[[ Selected extract, beginning ]]

# Hot pack recommendations?



## keith10247 (Sep 1, 2008)

Good Evening all!  I attended a firefighter rescue class this weekend that has made muscles that I did not know existed hurt like crazy!  I grabbed a few hot packs from the back of our ambulance (3 to be exact) and popped the little bladder inside of the pack to activate the heat. The first one I broke open, it became cold.  The second one I broke open, it became cold as well.  The third one thankfully became hot.  The next day, on my way to part 2 of the class, I grabbed 3 hot packs from the back of our EMS utility vehicle that I was driving with the intension of using one on my back en route to class.  Again, I broke the first, it became cold...broke the second, it became hot but started to leak.  I broke the 3rd and it became cold.  

I am officially done with this brand of packs!  I am looking for a replacement brand.  The current brand that we use is called "Sol-R Heat".  Does anybody have any other brands of packs that they use and haven't had issues with?


----------



## MMiz (Sep 1, 2008)

I don't know of any of the "pop-and-use" heat or cold packs that actually work.  I had this question a few years ago and ordered quite a few, but none stayed hot or cold for more than a few seconds.


----------



## KEVD18 (Sep 1, 2008)

they're all useless. although you should at the very least be getting heat from your hot packs. maybe not enough to actually do anything medicinal, but some.


----------



## mycrofft (Sep 2, 2008)

[[ Selected extract, end ]]
[[ Material supplied, beginning ]]

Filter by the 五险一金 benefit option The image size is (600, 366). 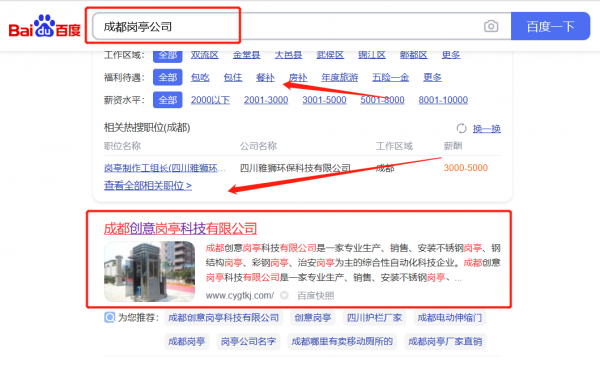391,77
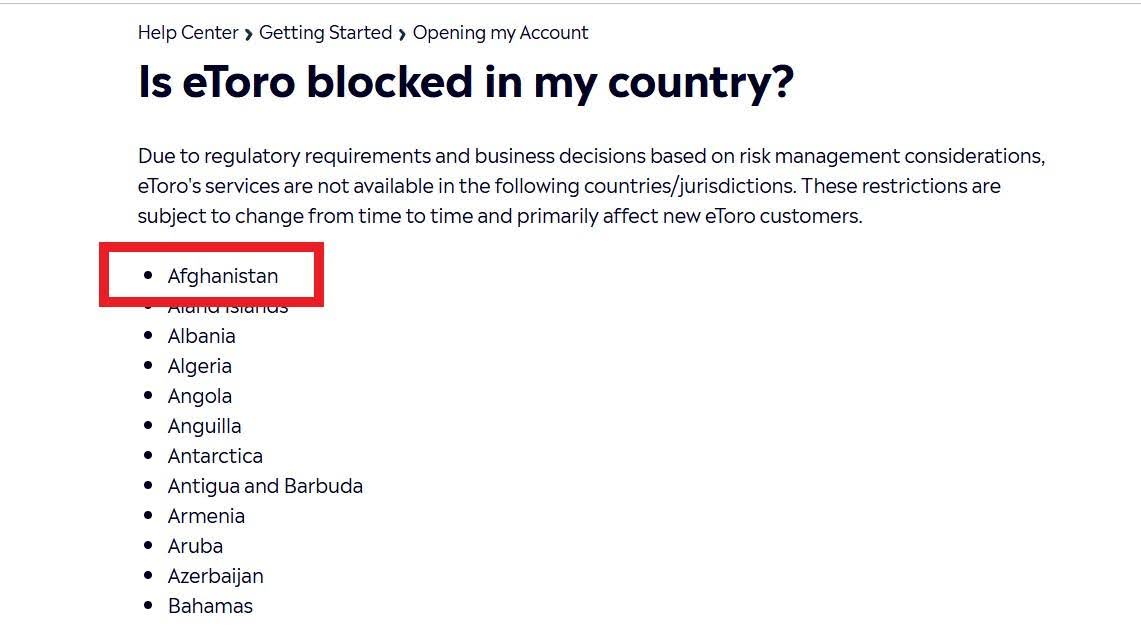The height and width of the screenshot is (626, 1141).
Task: Click the bullet point beside Afghanistan
Action: 149,276
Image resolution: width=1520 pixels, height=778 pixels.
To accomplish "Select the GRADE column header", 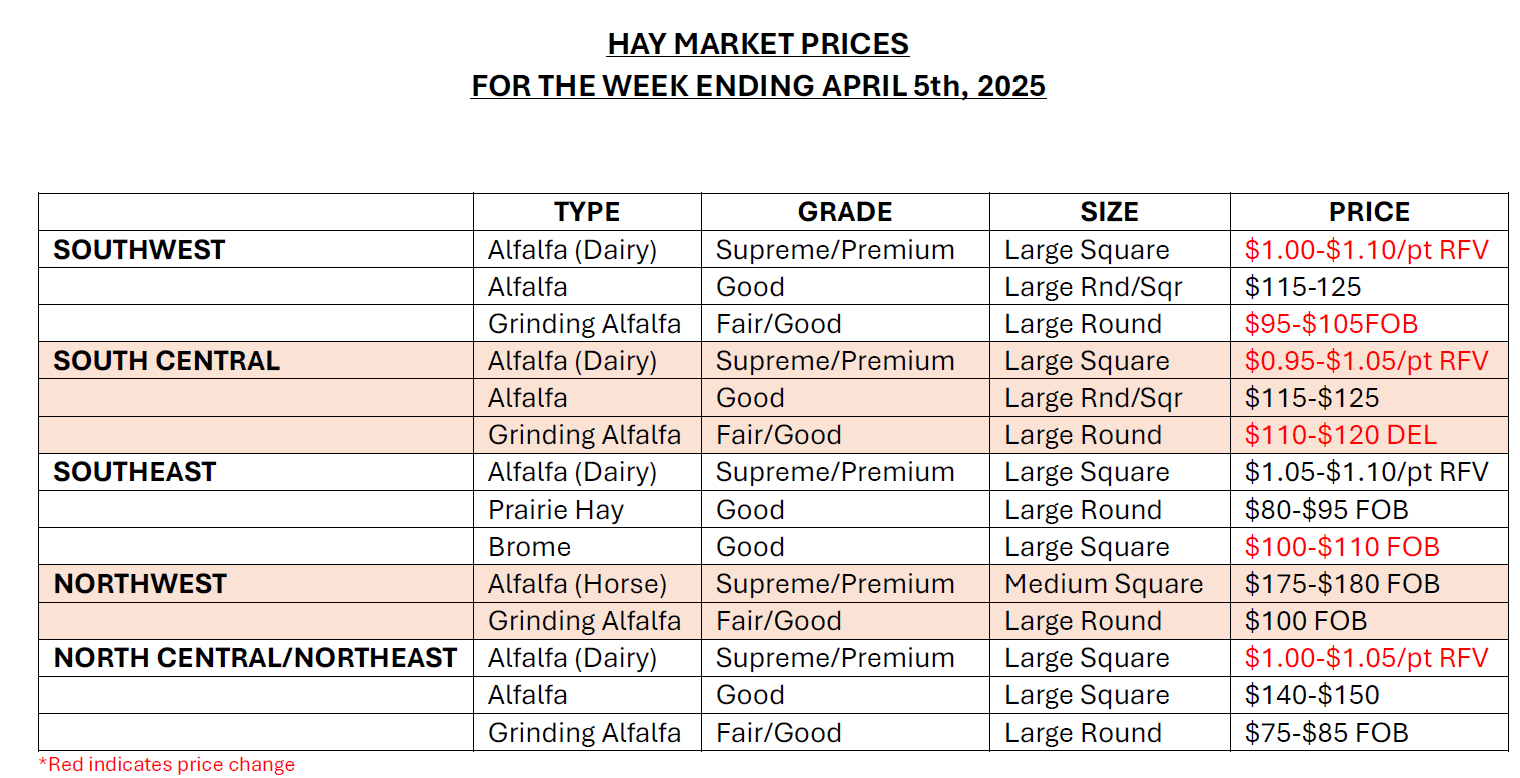I will click(x=845, y=212).
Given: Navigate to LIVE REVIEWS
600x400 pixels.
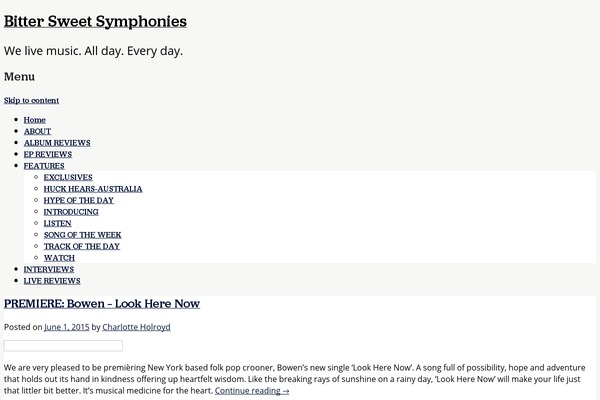Looking at the screenshot, I should point(52,281).
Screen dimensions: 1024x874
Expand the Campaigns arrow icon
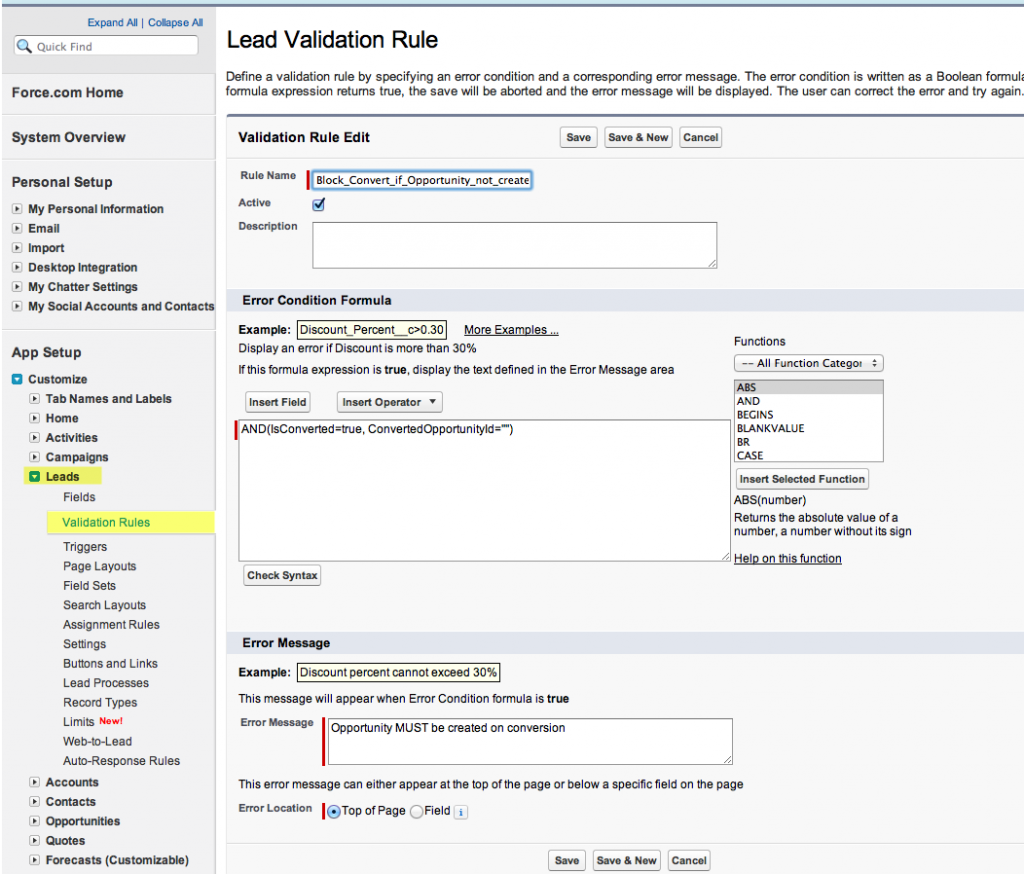(34, 457)
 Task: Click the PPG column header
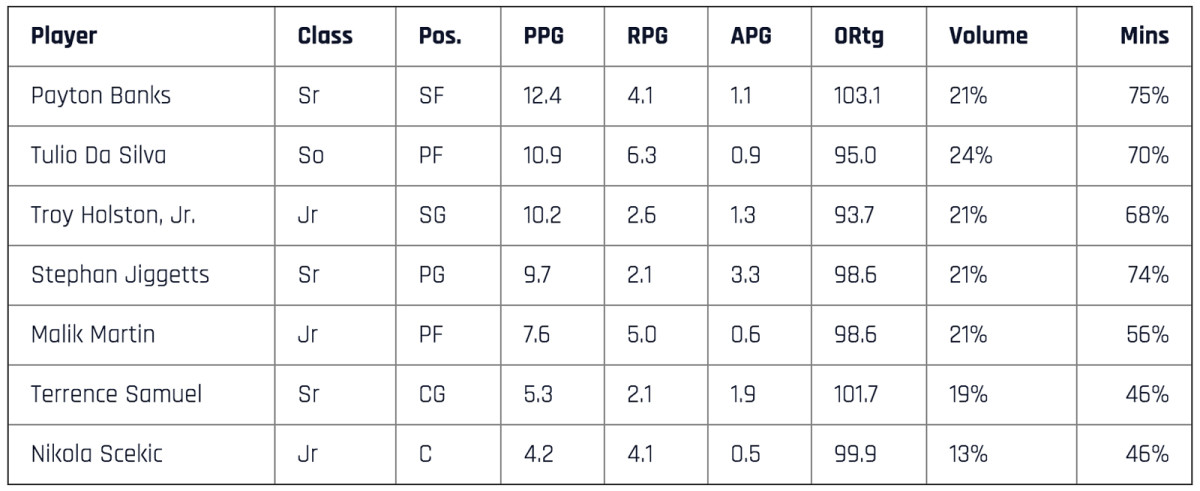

[[ Material supplied, end ]]

**Exercise brief:**
Extend the forum thread about hot pack brands, picking up directly after its final heading.

**Output of the exercise:**
*Throw em out.*

Put on a vest or wrap a towel around it.
And turn on the light next time, someone mixed your hot and cold packs up, like the idiot who keeps putting small gloves into the "large" box at my work.

(Did you know you can make ampho with unruptured cold packs? Beads are ammonium nitrate).


----------



## keith10247 (Sep 2, 2008)

The 2 that did heat up actually stayed warm for quite a while.  I passed out with one on my back and woke up 45ish minutes later and it was still a little warm...The rest stayed cool infinitely!  

I read the storage directions and they said "Store at room temperature".  I wonder if parking the units in the heat can cause these to not work so well.  The EMS Utility sits in the sun quite frequently so the jump bag gets heated up a lot.  The storage compartment is in the back of the ambulance, near the back doors...so I guess it could technically become higher than room temperature.  Perhaps I will maybe have to do an experiment some day... Could be fun I guess...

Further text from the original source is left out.